Citation of this paper

Population structure and genetic distances between six Albanian local goat breeds using 26 SNP markers

Gentian Hykaj, Anila Hoda, Petrit Dobi, Lumturi Papa, Rigers Bakiu and Mariol Novaku*

Agricultural University of Tirana, Albania
* Agricultural and Rural Development Agency (ARDA), Ministry of Agriculture, Food and Consumer Protection, Albania
ahoda@ubt.edu.al

Abstract

Goats are an important species for the Albanian livestock farmers. The present study intends to estimate genetic diversity and population structure of 6 local goat breeds using 26 SNPs. Therefore 185 unrelated individuals belonging to 6 local sheep breeds were analyzed. Genetic diversity measures and genetic distance were estimated. Population’s structure analysis, and the assignment of individuals to their reference population was carried out.  

Breed assignment methods displayed an overall low sensitivity of 32% (60 out 185 individuals). Average probability of assignment was higher than 50%. Average specificity index for all methods was 32%. The mean FST value was 0.018, demonstrate that almost, all of the genetic variation is due to differences between individuals. Factorial component analysis and model-based clustering displayed a high level of breed admixture. All results obtained here and from previous studies reflect the management differences of Albanian goat breeds. 

Key words: breed assignment, genetic structure, genetic variability


Introduction

Goats are an important livestock species, for Albanian farmers, especially in the mountainous areas, where there are several local goat breeds.

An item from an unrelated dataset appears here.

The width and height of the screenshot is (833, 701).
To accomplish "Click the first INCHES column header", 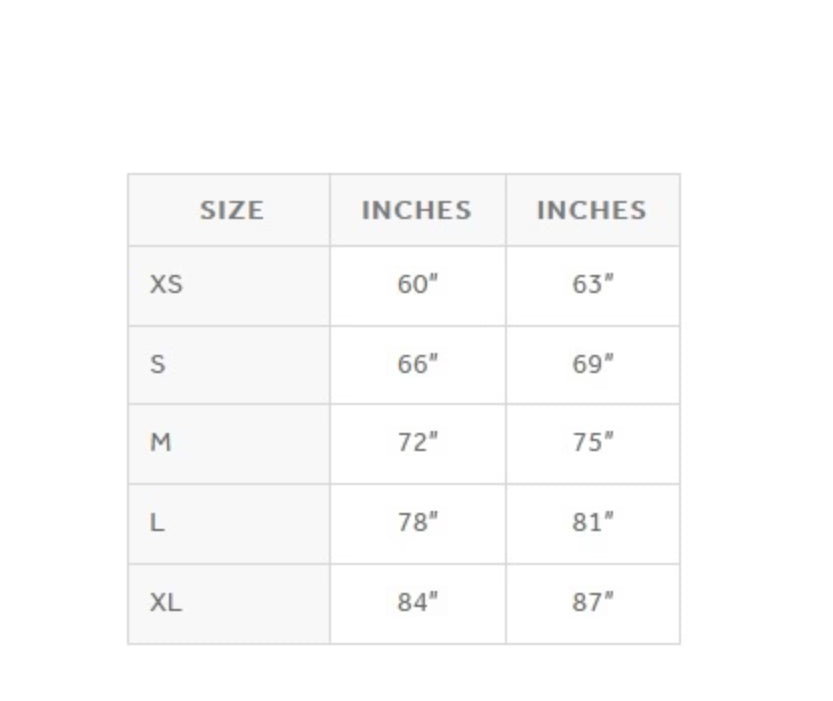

Goats provide an important source of milk, and meat, mainly for family consumption. There is no breeding program for the goat breeds and in consequence there is a high risk for those local breeds to be loss. The lack of herd book has facilitated the gene flow and the admixture of the breeds resulting to a low level of genetic differentiation (Hoda et al 2012). Albanian goat breeds have been studied previously based on the visible genetic profile (Bozgo et al 2012) and using several molecular markers like microsatellites (Hoda et al 2011a), or AFLP markers (Hoda et al 2012).

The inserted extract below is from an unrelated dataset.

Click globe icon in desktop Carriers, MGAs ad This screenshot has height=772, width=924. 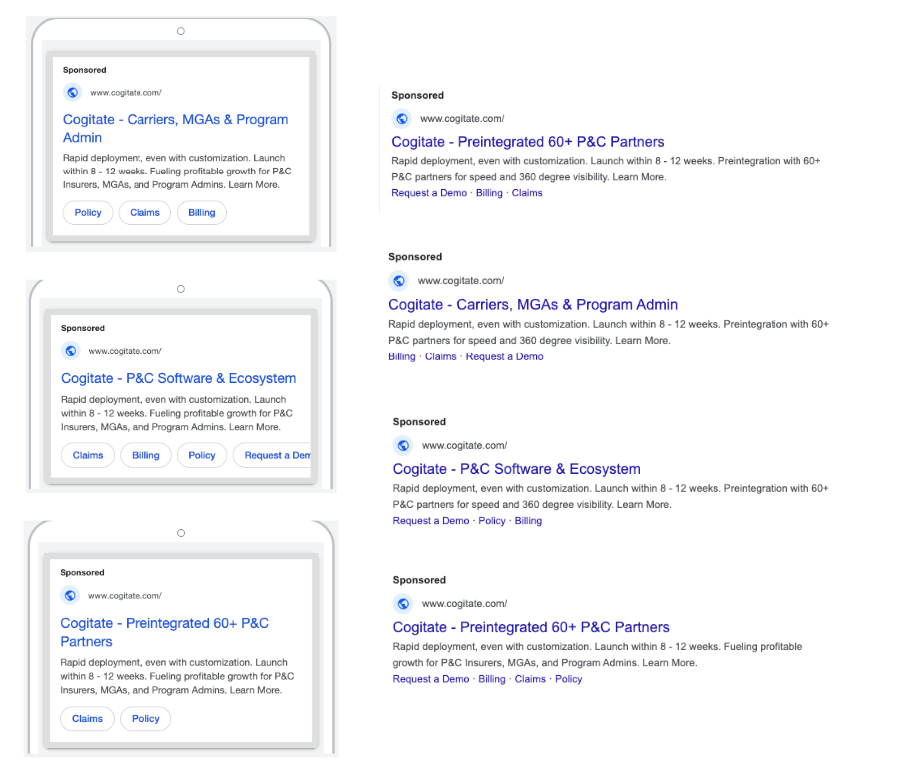click(398, 281)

Molecular markers are widely used for evaluation of genetic diversity in animal genetic resources. For a long time microsatellites which are multiallelic codominant markers, have been widely used and were considered as the marker of choice for this kind of studies. AFLPs (amplified fragment length polymorphism) are other set of markers which are biallelic dominant. SNP (single nucleotide polymorphism), are a new type of molecular markers that recently have gained a great popularity. SNPs are just a single base change in DNA sequence. These kinds of markers are biallelic codominant (Yang et al 2013).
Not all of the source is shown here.